### AIM OF THE EXERCISE
Entries follow. Give back exactly the lines starting at the one containing "Task: Click the OK button" and ending at the one containing "Image resolution: width=1024", and no other lines.

Collected data entries
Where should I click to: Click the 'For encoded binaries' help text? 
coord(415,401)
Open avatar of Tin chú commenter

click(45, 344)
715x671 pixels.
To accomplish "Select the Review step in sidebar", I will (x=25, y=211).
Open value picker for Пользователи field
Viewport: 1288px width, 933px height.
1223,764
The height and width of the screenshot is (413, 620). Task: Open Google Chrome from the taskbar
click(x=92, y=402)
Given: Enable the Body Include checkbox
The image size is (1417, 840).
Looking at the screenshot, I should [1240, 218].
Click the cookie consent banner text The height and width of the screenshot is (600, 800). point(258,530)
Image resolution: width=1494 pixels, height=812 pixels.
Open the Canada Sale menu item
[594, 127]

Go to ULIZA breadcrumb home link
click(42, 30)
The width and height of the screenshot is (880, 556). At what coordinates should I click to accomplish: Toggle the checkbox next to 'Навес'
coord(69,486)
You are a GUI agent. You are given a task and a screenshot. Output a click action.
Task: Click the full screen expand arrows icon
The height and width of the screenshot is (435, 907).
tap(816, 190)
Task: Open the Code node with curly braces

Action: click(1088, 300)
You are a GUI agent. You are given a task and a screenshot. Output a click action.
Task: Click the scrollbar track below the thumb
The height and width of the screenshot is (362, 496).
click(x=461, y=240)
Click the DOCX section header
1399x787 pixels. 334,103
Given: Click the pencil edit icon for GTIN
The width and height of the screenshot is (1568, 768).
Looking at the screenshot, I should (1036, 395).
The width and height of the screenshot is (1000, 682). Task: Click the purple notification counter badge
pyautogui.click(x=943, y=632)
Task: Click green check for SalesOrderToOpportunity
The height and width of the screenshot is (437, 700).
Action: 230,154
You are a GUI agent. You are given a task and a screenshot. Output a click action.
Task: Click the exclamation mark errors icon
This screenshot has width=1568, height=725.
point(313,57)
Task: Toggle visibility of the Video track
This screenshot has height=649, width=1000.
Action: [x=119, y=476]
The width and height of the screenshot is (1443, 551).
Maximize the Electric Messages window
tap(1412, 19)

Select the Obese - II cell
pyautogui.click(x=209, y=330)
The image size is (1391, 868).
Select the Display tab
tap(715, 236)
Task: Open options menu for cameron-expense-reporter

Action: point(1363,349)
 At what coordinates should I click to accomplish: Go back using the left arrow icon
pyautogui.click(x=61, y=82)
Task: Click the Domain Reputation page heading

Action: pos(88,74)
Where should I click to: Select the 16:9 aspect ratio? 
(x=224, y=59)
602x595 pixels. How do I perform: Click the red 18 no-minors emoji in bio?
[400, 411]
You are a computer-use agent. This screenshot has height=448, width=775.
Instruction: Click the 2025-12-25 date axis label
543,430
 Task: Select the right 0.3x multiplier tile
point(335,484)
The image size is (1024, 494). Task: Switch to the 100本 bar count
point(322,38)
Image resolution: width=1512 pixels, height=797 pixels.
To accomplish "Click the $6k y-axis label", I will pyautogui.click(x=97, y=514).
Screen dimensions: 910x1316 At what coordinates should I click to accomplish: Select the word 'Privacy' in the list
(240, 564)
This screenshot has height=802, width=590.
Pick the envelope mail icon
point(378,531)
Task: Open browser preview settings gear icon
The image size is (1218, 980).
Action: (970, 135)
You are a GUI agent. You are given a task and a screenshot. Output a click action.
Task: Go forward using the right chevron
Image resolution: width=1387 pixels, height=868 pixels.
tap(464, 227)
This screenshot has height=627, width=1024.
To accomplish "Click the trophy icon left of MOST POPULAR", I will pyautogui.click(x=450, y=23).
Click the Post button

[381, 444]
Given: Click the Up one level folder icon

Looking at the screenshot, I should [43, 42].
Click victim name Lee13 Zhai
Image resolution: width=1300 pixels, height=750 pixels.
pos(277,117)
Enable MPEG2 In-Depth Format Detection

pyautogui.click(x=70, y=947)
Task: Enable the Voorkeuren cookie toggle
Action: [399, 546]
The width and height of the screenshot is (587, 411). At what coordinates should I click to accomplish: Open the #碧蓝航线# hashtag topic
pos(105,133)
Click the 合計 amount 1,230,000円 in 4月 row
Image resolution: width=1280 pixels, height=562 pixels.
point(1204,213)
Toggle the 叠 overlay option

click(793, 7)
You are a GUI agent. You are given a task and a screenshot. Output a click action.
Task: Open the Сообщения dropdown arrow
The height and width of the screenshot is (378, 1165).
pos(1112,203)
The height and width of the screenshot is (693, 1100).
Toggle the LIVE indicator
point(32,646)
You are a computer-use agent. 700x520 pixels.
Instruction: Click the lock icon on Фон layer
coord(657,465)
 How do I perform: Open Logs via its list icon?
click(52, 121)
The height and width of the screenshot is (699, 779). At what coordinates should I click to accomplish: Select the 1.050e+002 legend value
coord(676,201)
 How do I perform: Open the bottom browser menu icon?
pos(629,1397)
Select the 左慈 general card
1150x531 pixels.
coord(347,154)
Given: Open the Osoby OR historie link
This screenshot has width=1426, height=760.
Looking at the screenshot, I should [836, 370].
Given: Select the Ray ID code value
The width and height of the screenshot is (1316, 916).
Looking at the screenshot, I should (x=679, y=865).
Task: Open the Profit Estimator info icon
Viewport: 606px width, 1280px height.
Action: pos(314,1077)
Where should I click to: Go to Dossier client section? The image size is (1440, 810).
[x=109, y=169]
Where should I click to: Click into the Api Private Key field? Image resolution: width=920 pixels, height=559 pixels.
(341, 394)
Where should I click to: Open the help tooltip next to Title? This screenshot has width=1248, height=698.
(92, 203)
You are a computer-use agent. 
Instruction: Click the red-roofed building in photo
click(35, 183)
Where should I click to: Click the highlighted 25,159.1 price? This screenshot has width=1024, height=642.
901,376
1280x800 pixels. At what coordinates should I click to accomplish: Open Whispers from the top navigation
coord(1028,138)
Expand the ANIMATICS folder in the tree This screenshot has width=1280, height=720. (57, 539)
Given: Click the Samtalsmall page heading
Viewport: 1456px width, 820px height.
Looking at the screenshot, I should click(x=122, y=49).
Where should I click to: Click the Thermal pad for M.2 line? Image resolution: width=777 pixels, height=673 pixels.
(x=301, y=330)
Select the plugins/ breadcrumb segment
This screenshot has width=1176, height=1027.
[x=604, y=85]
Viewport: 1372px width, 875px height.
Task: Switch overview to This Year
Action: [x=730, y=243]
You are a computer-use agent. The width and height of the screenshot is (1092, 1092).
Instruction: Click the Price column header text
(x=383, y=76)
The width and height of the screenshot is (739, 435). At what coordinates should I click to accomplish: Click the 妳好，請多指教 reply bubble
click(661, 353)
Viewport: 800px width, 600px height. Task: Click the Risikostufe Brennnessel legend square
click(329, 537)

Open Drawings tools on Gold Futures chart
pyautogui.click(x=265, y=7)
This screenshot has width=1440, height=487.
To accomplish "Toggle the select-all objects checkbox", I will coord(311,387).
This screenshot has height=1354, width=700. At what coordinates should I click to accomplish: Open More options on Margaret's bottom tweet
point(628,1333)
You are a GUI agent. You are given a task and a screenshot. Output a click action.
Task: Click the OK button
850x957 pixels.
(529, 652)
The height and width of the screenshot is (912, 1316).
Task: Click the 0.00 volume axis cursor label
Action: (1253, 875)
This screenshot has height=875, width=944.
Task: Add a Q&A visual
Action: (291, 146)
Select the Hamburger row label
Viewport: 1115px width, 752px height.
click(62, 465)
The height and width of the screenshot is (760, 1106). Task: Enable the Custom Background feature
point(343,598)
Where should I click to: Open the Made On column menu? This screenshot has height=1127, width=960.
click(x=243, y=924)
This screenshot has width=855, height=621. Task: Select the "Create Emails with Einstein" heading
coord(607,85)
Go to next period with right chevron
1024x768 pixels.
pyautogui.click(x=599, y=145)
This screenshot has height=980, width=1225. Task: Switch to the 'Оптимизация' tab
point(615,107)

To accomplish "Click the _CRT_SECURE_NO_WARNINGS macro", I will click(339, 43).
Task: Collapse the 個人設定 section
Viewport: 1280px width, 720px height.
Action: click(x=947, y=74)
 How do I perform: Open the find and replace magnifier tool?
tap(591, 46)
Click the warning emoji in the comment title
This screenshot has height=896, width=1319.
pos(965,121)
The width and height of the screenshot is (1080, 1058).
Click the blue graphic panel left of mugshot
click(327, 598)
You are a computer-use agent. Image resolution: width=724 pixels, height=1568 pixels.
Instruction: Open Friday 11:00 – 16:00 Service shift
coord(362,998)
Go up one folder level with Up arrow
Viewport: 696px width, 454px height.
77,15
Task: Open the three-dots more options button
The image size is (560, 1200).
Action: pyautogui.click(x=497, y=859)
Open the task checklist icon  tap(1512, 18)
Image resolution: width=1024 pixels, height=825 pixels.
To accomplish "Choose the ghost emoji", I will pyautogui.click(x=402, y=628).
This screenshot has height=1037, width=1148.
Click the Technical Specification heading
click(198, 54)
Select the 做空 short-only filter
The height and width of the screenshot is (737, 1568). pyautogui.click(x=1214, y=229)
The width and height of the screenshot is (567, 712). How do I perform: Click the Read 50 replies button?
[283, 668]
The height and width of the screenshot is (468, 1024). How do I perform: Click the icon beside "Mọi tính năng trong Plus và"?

### SOLVED PROBLEM
Task: Click the OK button
850x957 pixels.
(529, 652)
The height and width of the screenshot is (912, 1316).
Task: Click the 0.00 volume axis cursor label
Action: (1253, 875)
This screenshot has height=875, width=944.
Task: Add a Q&A visual
Action: (291, 146)
Select the Hamburger row label
Viewport: 1115px width, 752px height.
click(62, 465)
The height and width of the screenshot is (760, 1106). Task: Enable the Custom Background feature
point(343,598)
Where should I click to: Open the Made On column menu? This screenshot has height=1127, width=960.
click(x=243, y=924)
This screenshot has width=855, height=621. Task: Select the "Create Emails with Einstein" heading
coord(607,85)
Go to next period with right chevron
1024x768 pixels.
pyautogui.click(x=599, y=145)
This screenshot has height=980, width=1225. Task: Switch to the 'Оптимизация' tab
point(615,107)

To accomplish "Click the _CRT_SECURE_NO_WARNINGS macro", I will click(339, 43).
Task: Collapse the 個人設定 section
Viewport: 1280px width, 720px height.
Action: click(x=947, y=74)
 How do I perform: Open the find and replace magnifier tool?
tap(591, 46)
Click the warning emoji in the comment title
This screenshot has height=896, width=1319.
pos(965,121)
The width and height of the screenshot is (1080, 1058).
Click the blue graphic panel left of mugshot
click(327, 598)
You are a computer-use agent. Image resolution: width=724 pixels, height=1568 pixels.
Instruction: Open Friday 11:00 – 16:00 Service shift
coord(362,998)
Go up one folder level with Up arrow
Viewport: 696px width, 454px height.
77,15
Task: Open the three-dots more options button
The image size is (560, 1200).
Action: pyautogui.click(x=497, y=859)
Open the task checklist icon  tap(1512, 18)
Image resolution: width=1024 pixels, height=825 pixels.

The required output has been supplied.